Focus: 40:20 (8 sets)

Kettle Bell swings (start light, nail the form then progress within the 8 sets UNBROKEN)

40:20 (8 sets)
24 minutes

Barbell Deadlifts (Pick a weight you can lift for 40 seconds any less and it’s to heavy)
OH Walking Lunges (choose from 2.5kg plate to a 25kg plate)
Pushups on the ground

Core:
Hip Extension Knee Flexion
TVA Heel Taps

Foam Roll: After workout roll out ANY tight spots but focus on lower body (ITB, TFL, Psoas etc)

Tuesday, May 24, 2011

Super Saturday


Ashur Shimoomomson doing what he does best! Training!!!


Saturday Saved!!!

Warm up: Tug of war with the big rope best of 10 rounds! (swap sides at 5 rounds)
45 seconds rest between rounds. (20 min Cut of)

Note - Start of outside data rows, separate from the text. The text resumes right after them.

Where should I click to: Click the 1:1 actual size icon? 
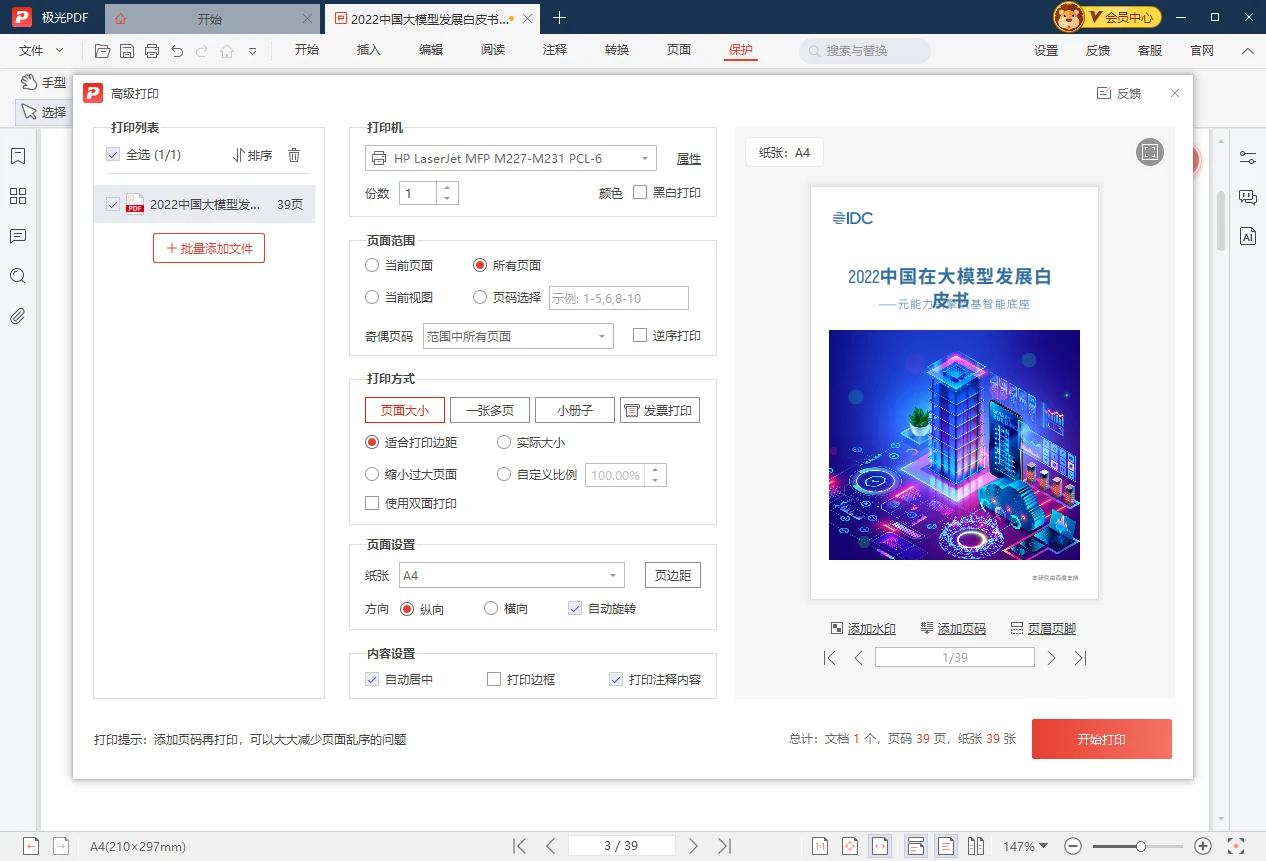point(820,846)
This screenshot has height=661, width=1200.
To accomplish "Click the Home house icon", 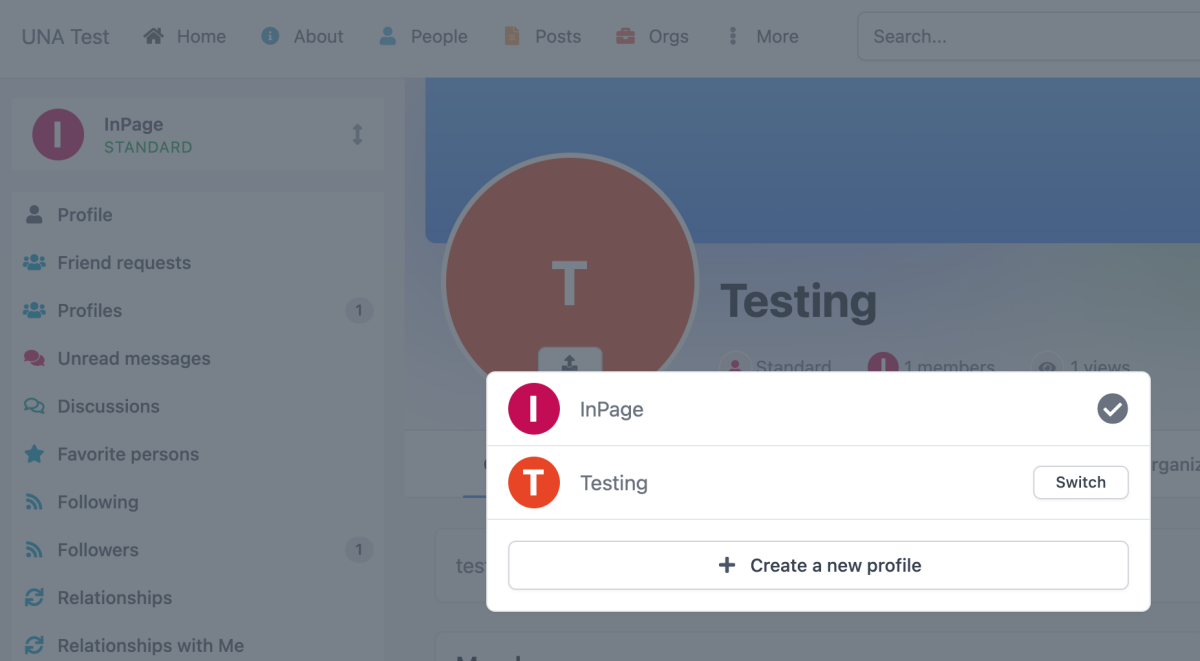I will pyautogui.click(x=153, y=36).
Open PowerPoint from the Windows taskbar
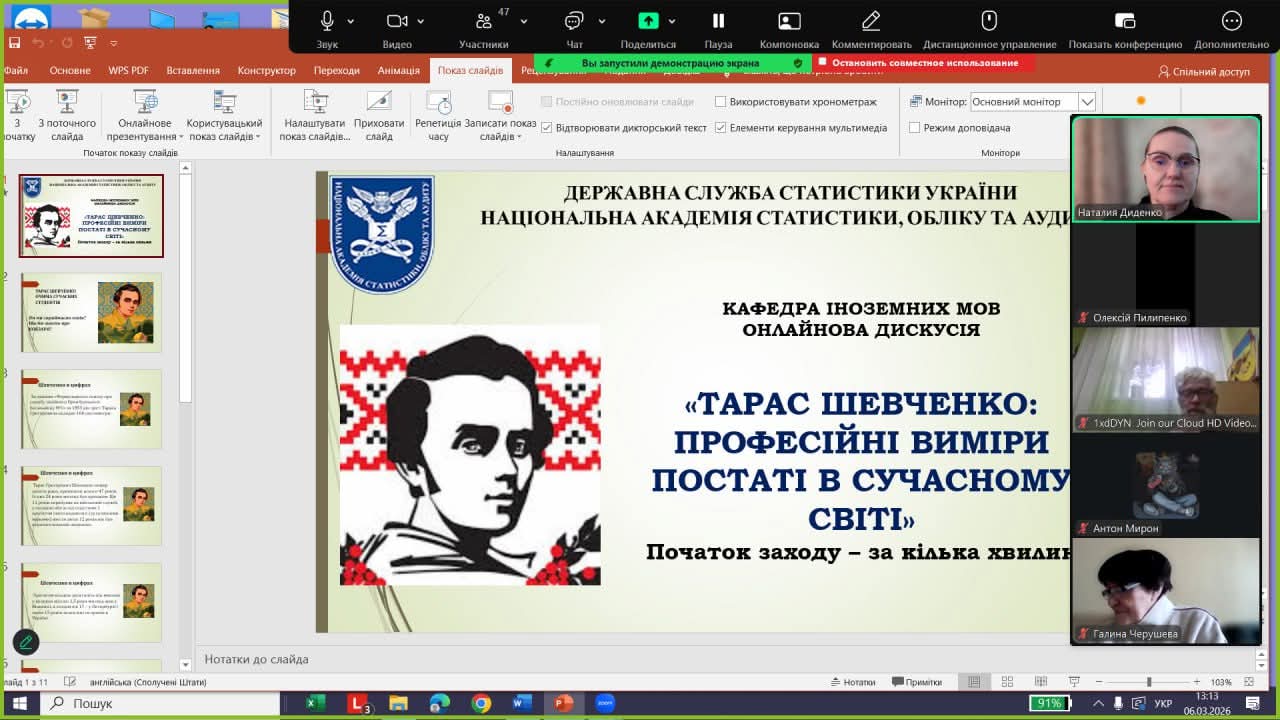Image resolution: width=1280 pixels, height=720 pixels. pyautogui.click(x=563, y=703)
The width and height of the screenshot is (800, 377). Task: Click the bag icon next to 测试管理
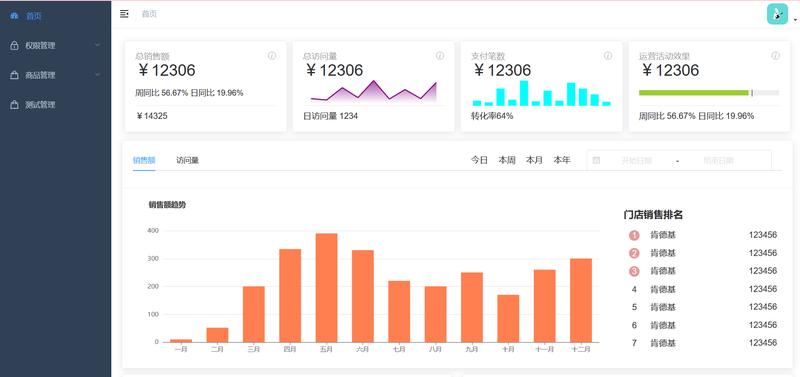coord(14,105)
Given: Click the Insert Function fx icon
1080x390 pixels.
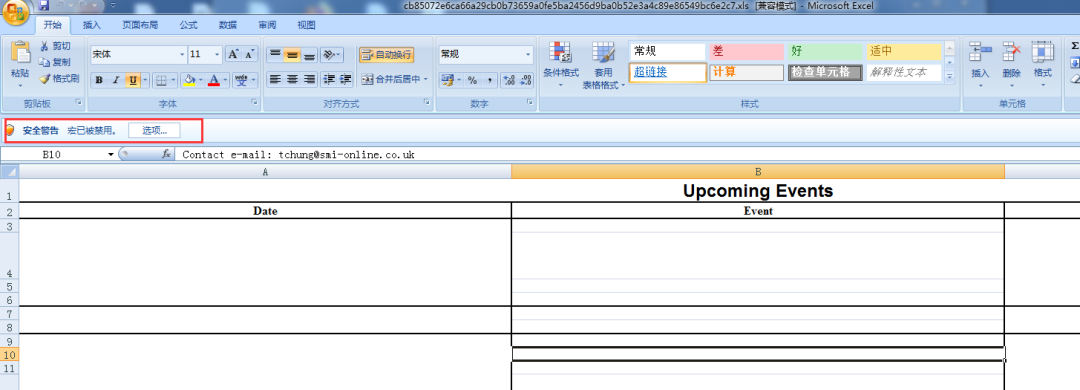Looking at the screenshot, I should click(166, 154).
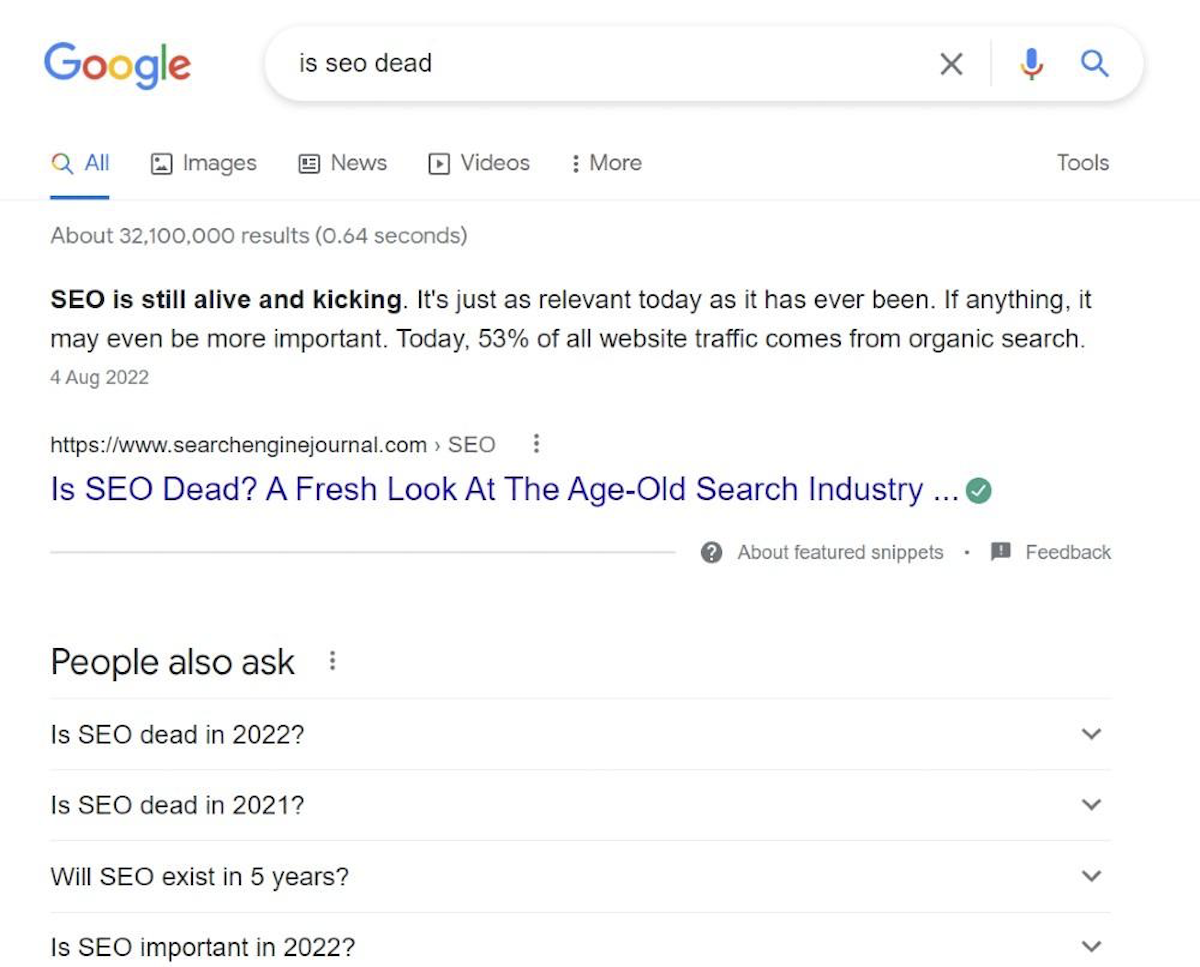This screenshot has height=967, width=1200.
Task: Open the three-dot menu next to People also ask
Action: pyautogui.click(x=332, y=661)
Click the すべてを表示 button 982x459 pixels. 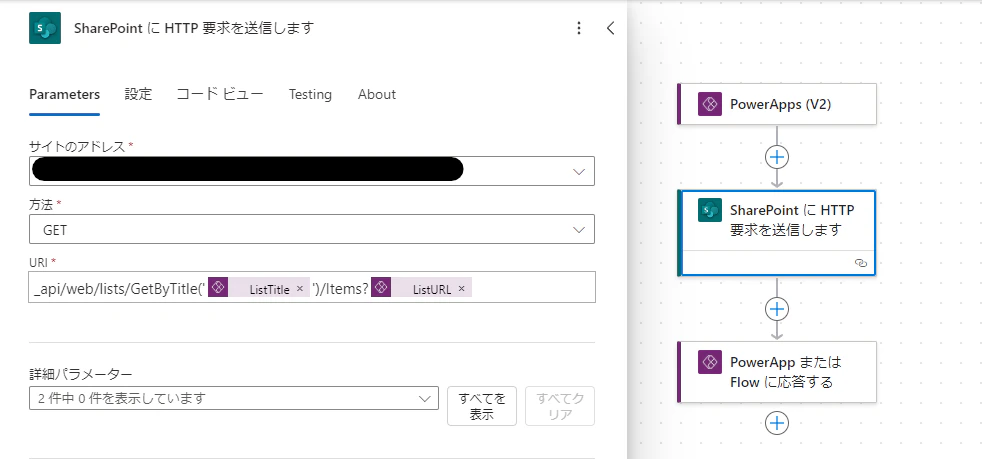click(482, 406)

2-4-8-16-16-8-4-2 (30min cut off)

Knees to elbows
Jack Knife (no push)
KB swings
Walking Lunge (optional: weight plate above head)


Every 2 minutes you must stop and perform 5 burpees then continue.


Core: 60/60 (6 minutes)

Supine Holds on SB
Pushup position Holds (stay active)

Friday




ATTENTION: Due to me being away this Friday for a sporting event, there will be no one to take the 6:30pm class ONLY. 6am and 9:30am will run as usual. Thank you for your understanding.


Focus: 400m Intervals X 3 (TRY to beat your last times from last time) Rest as long as it takes to do the 400m (20 min cap)

30:30
(5 sets - 25 mins)

Stair climbs (with BWT or DB's)
SA Squat Press
SA Pull with Rotation



Core: 60/60
(6mins)

Skipping Rope

FOAM ROLL: Tight Spots!!! Find and hunt them down. Destroy your tightness.